By Mia Anstine, TheShootingChannel.com
Educated hunters ensure the future of our sport. One reason we introduce our children to shooting and hunting is to preserve traditions from long ago. Years ago people hunted out of sheer necessity. It was a matter of survival, and an avenue for putting a meal on the table. In this day and age hunting is that and so much more. Hunters contribute so much to our habitats and communities; it only makes sense to introduce your young shooter to the sport. So, how do you ensure your child has fun and becomes the next steward to the planet?
(1) Take them to a Hunters Education course – First thing’s first. Take your child to a hunter safety course. They are offered by most departments of fish and game as well as on-line. Due to the many hunter education programs around the world, hunting is one of the safest forms of outdoor recreation. Hunter education teaches ethics, respect, sportsmanship and wildlife identification. It will also teach the student to become a safe hunter and ultimately a successful one.
“I will do my best to acquire those marksmanship and hunting skills which will assure clean, sportsmanlike kills.” – NRA Hunter’s Code of Ethics
(2) Find the firearm or bow that properly fits – If you want your child to have fun on the hunt, it is important to have an appropriate firearm or bow. You will need to check local hunting regulations to ensure you are using the proper caliber rifle or bow with legal draw weight. There are many rifles and bows available in youth models which will allow your child to be more comfortable and accurate when making a shot.
(3) Practice shooting positions –Once you have acquired the proper firearm or bow, you have got to take the child to the range for practice. Take into consideration the difficulty of acquiring a target and the need for reloading. Make sure to practice this along with a variety of shooting positions so your young one is comfortable handling their firearm or bow in the field.
On a side note, be prepared to possibly have to pack said hunting equipment around in the field for your young hunter. We all want our children to be self-sufficient, independent citizens of society but it may not have to happen the very first time you head out. Depending on the child’s age you may have to be a Sherpa from time to time.
(4) No pressure -Along with helping the child out with the tools of the hunt, it will be a relief and much more enjoyable if there is no pressure. Sometimes we get so caught up in the goal of filling the tag that we may forget about having fun. If the child gets bored more rapidly than you would like, take a deep breath, and say “Okay.” It is alright for them to be a little slow. Based on their personality, you will be able to determine how much to push them. If you happen to be with a kid who has already been encouraged enough, start looking for sign of the animal you are hunting. Whatever you do, don’t get frustrated if they are not as gung-ho as you.
(5) Explore – As a good mentor it is important to include the child in learning as much as you can about the animals you are hunting. Do this both before and during the hunt.
In the field you may spot a rub and see if your protégé sees it as well. If they don’t, be sure to point it out and explain what it is and how it got there. Look for tracks, bugs, lizards, fossils and other “treasures of the outdoors.” If you find a good buck track and happen to be chasing one, ask your young hunter which way it went and see if they can track it. Do your child a favor by asking them questions. Include them in decision making during the quest.

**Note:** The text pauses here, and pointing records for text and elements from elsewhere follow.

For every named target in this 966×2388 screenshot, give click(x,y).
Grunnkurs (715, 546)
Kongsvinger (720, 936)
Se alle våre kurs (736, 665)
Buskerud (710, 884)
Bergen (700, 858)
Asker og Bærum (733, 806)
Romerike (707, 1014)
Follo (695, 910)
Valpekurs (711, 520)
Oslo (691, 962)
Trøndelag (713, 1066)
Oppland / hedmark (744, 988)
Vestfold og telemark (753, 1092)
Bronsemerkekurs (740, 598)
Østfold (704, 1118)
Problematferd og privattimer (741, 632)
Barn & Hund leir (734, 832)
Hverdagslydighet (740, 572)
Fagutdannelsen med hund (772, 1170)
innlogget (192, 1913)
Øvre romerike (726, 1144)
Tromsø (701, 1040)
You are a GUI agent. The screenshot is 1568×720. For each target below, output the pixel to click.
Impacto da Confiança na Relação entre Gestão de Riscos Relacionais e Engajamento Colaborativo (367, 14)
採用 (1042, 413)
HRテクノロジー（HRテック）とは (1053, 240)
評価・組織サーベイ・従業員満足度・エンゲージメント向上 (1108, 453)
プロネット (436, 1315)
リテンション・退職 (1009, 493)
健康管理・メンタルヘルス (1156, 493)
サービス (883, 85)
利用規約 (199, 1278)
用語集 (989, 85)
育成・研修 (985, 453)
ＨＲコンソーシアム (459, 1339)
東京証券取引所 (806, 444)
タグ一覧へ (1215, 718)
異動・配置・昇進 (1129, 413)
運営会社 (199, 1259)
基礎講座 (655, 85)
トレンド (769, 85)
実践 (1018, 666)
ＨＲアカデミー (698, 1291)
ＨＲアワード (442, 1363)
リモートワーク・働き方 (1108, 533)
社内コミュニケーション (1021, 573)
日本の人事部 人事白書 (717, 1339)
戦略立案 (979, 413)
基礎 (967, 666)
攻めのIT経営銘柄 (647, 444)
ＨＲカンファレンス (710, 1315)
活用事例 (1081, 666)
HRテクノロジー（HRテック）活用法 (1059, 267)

(6) Bring games and snacks – You may have a young one that is fidgety and cannot possibly stay still, or it may not be appropriate to spot and stalk hunt in your neck-o-the-woods. No problem. Use a blind or tree stand. This will conceal movement and allow the child to relax a bit. Bring games for them to play or a camera to use as you sit in the blind or stand.
You will also need to be sure to pack food. Nothing can bring a hunt to a halt as quickly as a child crying “I’m hungry.” The child will be able to sit quite a bit longer and you will not have to lean over and “shoosh” them as much. When the animal makes its way into shooting range, you can gently motion to the child to put down their food or games and prepare for the shot.
Hunting is a very important tool for wildlife management. It will help ensure future health and populations of all animals. You and your child will spend priceless moments in the outdoors and for a connection with one another and nature that is invaluable. Be patient and above all have fun.